The radius of curvature of the toothed sector 16 and the conjugated shape of the toothed sector 16 and of the rack 17 can be selected, in a way totally independent of the particular configuration of the first mechanism 8, according to the specific sprocket assembly or to the specific crankset and to the aim of the best mechanical coupling between the toothed sector 16 and the rack 17.

The toothed sector 16 can also be eccentric with respect to the axis X of the rotary movement of the first mechanism 8, the rack 17 being not parallel to the end portion of the inextensible cable 14, in such a way that, the angular shift of the first mechanism 8 being equal, a variable straight shift of the head 15 of the inextensible cable 14 is obtained, suitable for the actual movement of the derailleur, which is oblique with respect to the constant distance between the toothed wheels of the crankset and of the sprocket assembly.

In FIGS. 4 to 6 a control device 21 according to a second embodiment of the invention is shown, mounted on a handlebar 22 of the curved type, typical of racing bicycles.

The control device 21 is a right control device, i.e. mounted on the right curved end of the handlebar 22 for carrying out the gear shift of the rear derailleur, but it is manifest that an analogous device could be used as a left control device mounted on the left curved end of the handlebar 22 and associated with the front derailleur.

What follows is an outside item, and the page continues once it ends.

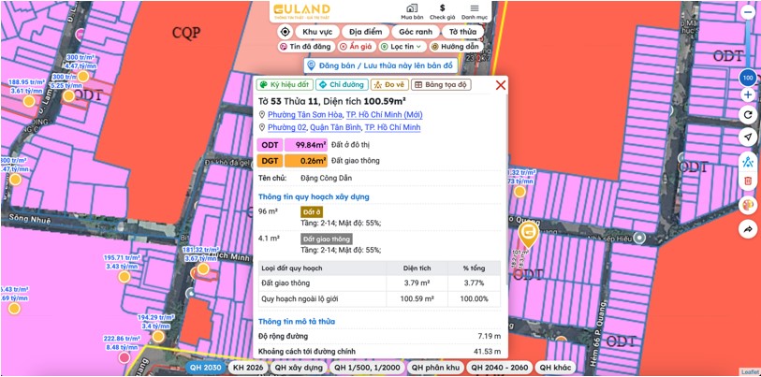This screenshot has height=377, width=761.
Task: Click the Bảng tọa độ button
Action: (441, 84)
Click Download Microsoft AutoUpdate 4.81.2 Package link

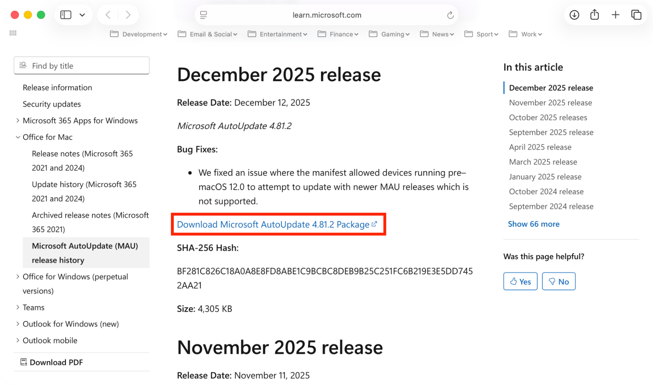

Also the illustrated control device 21 is of the integrated type, but the brake lever 23 could be absent.

The control device 21 comprises a support body 24 connected with the handlebar 22 at a rear side thereof, frontally of the curved grip portion of the handlebar 22 through known connections means, for example through a clamp 25, and projecting forwards from the handlebar 22 to be grippable by the cyclist.

The control device 21 features manual actuation members in the form of a first lever 26 which commands the downshifts and of a second lever 27 which commands the upshifts. The levers 26 and 27 can be actuated along opposed curvilinear directions around respective axes parallel to an axis X, the downshift lever 26 by the thumb of the cyclist and the other by the cyclist's other fingers.

A first mechanism 28 of the control device 21, in response to the actuation movement of the levers 26 and 27 made by the cyclist, is moved by a rotary movement about axis X, among a set of stable positions, in a first direction and in a second direction, respectively.

The first mechanism 28 is not shown in details because it can have any of the well known structures for the mentioned purpose. Specific details can be easily found, for example, in the documents EP 0504118 B1 and U.S. Pat. No. 6,792,826 mentioned in the introductory portion of the present disclosure.

One or both of the levers 26 and 27 can be replaced by a push button, or the two levers 26 and 27 can be replaced by a single lever. The first mechanism 28 can be active in both directions, or can be active in a direction and by release in the other direction. The first mechanism 28 can also be suitable to only sequentially pass from a stable angular position to that immediately adjacent or can also be suitable to pass among not immediately adjacent stable angular positions, or also can perform differently in the two directions.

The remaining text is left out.